"Existential risk from AI" survey results

post by Rob Bensinger (RobbBB) · 2021-06-01T20:02:05.688Z · LW · GW · 7 comments

Contents

  Methods
  Results
    and predictions
    comments
  Footnotes
None
7 comments

I sent a two-question survey to ~117 people working on long-term AI risk, asking about the level of existential risk from "humanity not doing enough technical AI safety research" and from "AI systems not doing/optimizing what the people deploying them wanted/intended".

44 people responded (~38% response rate). In all cases, these represent the views of specific individuals, not an official view of any organization.
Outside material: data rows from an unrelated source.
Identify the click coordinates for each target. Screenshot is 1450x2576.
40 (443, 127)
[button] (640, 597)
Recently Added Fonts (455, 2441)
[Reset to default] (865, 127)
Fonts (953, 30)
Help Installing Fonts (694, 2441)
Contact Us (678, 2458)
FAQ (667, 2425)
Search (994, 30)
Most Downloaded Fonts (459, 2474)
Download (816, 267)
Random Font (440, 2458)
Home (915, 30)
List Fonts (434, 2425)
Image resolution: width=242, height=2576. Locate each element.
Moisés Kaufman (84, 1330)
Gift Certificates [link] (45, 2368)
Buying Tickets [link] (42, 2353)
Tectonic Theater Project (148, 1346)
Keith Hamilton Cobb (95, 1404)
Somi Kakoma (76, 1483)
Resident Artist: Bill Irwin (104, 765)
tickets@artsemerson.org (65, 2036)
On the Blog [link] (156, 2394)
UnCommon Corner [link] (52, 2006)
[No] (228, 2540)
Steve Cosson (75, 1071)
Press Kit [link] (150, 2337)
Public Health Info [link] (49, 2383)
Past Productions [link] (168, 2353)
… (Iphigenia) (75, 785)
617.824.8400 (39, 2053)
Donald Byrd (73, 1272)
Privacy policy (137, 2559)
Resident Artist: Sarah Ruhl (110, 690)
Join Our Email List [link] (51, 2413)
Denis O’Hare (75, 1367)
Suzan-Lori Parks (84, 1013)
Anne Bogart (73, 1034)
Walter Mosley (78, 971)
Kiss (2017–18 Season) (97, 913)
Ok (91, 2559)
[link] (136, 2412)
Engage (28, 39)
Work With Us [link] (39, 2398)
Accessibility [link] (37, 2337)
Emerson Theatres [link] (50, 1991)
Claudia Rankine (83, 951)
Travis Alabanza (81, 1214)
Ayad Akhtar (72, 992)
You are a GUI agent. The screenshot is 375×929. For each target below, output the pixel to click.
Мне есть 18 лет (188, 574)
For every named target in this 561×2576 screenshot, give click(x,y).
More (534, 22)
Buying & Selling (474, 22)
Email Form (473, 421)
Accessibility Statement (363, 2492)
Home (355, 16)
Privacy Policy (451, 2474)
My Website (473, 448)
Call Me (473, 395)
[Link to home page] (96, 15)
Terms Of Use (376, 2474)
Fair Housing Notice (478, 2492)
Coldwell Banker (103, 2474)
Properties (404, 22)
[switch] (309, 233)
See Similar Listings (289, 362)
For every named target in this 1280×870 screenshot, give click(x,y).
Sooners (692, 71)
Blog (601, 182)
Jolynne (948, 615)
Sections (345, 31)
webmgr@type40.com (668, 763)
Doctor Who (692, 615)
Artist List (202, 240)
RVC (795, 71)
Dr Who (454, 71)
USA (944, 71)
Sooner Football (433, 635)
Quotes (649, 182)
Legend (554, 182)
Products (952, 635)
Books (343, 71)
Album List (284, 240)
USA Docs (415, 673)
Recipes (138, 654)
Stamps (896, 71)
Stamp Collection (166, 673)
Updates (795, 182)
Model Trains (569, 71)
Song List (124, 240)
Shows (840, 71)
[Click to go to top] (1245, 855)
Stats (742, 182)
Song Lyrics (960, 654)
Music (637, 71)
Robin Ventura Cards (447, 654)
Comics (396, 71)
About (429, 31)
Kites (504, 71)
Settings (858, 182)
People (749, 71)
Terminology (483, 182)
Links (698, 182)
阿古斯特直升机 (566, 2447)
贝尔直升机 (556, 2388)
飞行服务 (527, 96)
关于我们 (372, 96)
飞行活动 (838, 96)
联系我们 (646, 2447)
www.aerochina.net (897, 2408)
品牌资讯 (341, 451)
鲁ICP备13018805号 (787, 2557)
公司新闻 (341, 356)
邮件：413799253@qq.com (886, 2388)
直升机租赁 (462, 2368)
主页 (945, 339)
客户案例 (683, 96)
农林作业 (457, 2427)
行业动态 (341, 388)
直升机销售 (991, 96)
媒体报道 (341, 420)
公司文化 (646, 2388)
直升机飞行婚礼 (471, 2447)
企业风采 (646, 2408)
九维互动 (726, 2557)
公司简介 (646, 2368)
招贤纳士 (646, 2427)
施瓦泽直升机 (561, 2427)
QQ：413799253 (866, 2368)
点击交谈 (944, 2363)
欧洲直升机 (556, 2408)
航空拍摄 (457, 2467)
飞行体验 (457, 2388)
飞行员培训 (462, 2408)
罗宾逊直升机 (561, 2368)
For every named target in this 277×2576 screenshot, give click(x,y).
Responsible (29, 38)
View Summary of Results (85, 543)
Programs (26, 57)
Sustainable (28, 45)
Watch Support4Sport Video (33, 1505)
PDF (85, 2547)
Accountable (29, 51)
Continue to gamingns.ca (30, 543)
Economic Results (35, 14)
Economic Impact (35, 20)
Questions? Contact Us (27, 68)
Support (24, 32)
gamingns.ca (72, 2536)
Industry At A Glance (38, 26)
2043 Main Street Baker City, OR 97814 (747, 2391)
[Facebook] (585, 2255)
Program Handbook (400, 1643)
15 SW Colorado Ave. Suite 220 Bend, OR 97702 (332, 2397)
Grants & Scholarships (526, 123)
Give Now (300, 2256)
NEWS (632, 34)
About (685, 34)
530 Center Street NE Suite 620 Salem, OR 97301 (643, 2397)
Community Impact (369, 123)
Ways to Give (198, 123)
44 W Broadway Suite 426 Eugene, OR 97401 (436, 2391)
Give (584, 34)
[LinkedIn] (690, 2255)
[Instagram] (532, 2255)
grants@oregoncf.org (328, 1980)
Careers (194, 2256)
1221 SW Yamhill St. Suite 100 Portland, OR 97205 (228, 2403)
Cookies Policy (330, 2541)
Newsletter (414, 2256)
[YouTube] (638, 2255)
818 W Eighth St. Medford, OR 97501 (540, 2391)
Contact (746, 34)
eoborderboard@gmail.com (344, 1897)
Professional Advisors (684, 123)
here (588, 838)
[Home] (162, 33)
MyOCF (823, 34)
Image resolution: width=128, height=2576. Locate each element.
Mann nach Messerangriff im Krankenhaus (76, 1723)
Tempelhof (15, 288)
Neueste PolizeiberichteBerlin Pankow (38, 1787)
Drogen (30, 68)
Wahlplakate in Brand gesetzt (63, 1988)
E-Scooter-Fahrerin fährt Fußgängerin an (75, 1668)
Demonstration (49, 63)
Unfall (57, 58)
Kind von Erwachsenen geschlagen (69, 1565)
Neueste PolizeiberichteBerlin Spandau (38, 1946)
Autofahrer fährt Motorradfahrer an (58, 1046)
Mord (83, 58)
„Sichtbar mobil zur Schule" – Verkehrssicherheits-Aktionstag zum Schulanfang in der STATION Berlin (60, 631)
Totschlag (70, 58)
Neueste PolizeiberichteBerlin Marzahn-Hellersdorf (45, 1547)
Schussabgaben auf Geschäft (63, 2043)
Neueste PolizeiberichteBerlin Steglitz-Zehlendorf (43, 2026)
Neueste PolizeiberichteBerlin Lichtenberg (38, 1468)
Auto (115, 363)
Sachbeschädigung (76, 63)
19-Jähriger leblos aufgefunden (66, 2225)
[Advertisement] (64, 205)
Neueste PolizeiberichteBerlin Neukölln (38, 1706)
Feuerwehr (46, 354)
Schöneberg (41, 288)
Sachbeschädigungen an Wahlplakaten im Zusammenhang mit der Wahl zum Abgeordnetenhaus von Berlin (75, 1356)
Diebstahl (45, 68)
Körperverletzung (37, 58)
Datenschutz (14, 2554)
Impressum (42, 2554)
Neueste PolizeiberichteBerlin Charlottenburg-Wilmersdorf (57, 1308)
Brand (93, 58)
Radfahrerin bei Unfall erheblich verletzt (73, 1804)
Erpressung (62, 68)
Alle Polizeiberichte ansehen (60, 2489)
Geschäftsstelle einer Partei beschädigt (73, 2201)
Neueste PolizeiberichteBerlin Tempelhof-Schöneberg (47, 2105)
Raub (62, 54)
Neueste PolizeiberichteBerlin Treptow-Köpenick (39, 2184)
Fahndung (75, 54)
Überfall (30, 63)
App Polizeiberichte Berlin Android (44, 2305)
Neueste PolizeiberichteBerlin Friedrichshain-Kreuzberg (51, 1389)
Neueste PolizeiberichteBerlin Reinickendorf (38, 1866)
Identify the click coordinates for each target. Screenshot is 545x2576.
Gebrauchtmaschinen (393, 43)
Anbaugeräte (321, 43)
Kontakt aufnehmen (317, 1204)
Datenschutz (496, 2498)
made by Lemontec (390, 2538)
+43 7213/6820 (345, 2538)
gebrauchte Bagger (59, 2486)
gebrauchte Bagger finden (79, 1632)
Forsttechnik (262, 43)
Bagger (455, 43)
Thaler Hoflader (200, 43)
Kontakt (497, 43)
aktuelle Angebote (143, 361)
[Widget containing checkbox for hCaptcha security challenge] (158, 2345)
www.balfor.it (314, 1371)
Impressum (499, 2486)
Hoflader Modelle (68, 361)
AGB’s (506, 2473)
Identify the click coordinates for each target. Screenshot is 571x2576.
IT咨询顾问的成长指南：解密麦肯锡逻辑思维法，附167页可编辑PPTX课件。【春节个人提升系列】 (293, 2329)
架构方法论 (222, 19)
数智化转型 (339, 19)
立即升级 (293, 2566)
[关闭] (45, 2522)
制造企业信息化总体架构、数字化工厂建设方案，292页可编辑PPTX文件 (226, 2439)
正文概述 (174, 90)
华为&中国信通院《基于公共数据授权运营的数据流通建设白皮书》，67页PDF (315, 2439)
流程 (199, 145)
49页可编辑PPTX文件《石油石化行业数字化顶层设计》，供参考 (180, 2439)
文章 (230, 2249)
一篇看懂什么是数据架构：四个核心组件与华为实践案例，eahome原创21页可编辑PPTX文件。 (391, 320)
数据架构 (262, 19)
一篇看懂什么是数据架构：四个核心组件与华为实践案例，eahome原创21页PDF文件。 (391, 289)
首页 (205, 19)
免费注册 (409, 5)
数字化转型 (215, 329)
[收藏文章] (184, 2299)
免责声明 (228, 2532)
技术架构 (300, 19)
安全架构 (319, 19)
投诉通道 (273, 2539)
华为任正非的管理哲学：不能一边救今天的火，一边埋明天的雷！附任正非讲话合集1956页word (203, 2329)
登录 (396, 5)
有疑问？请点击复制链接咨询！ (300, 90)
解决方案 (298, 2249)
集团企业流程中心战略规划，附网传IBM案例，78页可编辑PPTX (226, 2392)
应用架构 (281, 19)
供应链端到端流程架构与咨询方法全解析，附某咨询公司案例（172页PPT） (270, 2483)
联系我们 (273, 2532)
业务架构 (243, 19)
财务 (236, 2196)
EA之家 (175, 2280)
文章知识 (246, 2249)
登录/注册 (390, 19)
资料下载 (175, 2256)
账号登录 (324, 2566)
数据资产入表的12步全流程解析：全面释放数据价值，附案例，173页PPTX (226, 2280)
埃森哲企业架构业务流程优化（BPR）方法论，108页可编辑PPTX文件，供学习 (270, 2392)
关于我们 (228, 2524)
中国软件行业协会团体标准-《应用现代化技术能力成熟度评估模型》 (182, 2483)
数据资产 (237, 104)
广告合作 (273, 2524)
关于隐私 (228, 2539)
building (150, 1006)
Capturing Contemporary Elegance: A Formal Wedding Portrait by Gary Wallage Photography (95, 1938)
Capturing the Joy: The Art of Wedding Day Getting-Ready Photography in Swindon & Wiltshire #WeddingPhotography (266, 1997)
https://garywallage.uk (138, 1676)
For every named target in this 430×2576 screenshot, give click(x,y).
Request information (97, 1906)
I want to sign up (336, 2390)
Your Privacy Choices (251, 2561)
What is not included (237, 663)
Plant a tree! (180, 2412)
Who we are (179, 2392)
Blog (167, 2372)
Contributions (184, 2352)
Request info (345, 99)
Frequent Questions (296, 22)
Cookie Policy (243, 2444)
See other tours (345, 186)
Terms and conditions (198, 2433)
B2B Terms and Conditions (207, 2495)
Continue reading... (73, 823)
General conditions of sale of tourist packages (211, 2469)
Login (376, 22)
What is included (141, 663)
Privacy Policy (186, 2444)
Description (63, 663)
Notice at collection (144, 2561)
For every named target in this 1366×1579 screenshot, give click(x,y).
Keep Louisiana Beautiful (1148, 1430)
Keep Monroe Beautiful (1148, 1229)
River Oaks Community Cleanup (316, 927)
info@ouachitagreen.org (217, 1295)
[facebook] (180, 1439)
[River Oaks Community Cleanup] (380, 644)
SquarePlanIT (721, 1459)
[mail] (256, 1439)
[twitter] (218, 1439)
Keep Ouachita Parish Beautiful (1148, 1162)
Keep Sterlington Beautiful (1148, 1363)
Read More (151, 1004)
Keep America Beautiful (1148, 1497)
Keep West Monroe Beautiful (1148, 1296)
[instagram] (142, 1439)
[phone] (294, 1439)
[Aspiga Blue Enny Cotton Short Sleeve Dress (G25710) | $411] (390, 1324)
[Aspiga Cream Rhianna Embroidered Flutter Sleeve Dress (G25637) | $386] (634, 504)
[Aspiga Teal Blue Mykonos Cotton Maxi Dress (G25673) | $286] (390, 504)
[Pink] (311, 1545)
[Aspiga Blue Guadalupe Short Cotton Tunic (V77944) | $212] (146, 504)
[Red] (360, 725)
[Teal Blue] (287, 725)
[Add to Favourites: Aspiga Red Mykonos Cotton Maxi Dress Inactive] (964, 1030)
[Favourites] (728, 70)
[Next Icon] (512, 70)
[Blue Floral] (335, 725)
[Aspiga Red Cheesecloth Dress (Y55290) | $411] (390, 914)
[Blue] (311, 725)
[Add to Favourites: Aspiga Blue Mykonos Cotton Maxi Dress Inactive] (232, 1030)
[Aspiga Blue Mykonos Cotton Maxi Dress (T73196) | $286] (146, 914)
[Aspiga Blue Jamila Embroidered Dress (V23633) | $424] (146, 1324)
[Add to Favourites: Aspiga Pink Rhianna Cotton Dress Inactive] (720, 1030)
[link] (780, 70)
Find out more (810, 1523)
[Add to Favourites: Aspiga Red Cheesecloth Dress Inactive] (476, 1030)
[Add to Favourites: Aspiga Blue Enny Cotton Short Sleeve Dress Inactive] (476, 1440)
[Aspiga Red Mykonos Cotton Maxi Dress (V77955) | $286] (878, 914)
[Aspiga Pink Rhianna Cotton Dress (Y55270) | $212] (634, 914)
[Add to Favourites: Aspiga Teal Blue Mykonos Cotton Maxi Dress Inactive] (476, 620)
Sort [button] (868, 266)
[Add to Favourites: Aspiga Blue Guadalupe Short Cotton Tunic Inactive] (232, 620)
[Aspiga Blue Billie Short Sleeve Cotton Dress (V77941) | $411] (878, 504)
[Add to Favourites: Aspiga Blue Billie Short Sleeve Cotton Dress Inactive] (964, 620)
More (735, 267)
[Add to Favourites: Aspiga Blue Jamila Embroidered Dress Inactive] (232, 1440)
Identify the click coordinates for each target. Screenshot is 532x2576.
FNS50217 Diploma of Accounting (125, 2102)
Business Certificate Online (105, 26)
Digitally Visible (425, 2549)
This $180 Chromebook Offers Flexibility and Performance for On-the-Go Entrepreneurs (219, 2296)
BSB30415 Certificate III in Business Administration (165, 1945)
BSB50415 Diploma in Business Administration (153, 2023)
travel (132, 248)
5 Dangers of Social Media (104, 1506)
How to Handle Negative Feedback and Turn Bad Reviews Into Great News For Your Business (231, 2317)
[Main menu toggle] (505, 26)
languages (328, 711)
Since some people's views may have made them more/less likely to respond, I suggest caution in drawing strong conclusions from the results below. Another reason for caution is that respondents added a lot of caveats to their responses (see the anonymized spreadsheet), which the aggregate numbers don't capture.

I don’t plan to do any analysis on this data, just share it; anyone who wants to analyze it is of course welcome to.

If you'd like to make your own predictions before seeing the data, I made a separate spoiler-free post for that [LW · GW].

 

Methods

You can find a copy of the survey here. The main questions (including clarifying notes) were:

1. How likely do you think it is that the overall value of the future will be drastically less than it could have been, as a result of humanity not doing enough technical AI safety research?

2. How likely do you think it is that the overall value of the future will be drastically less than it could have been, as a result of AI systems not doing/optimizing what the people deploying them wanted/intended?

_________________________________________

Note A: "Technical AI safety research" here means good-quality technical research aimed at figuring out how to get highly capable AI systems to produce long-term outcomes that are reliably beneficial.

Note B: The intent of question 1 is something like "How likely is it that our future will be drastically worse than the future of an (otherwise maximally similar) world where we put a huge civilizational effort into technical AI safety?" (For concreteness, we might imagine that human whole-brain emulation tech lets you gather ten thousand well-managed/coordinated top researchers to collaborate on technical AI safety for 200 subjective years well before the advent of AGI; and somehow this tech doesn't cause any other changes to the world.)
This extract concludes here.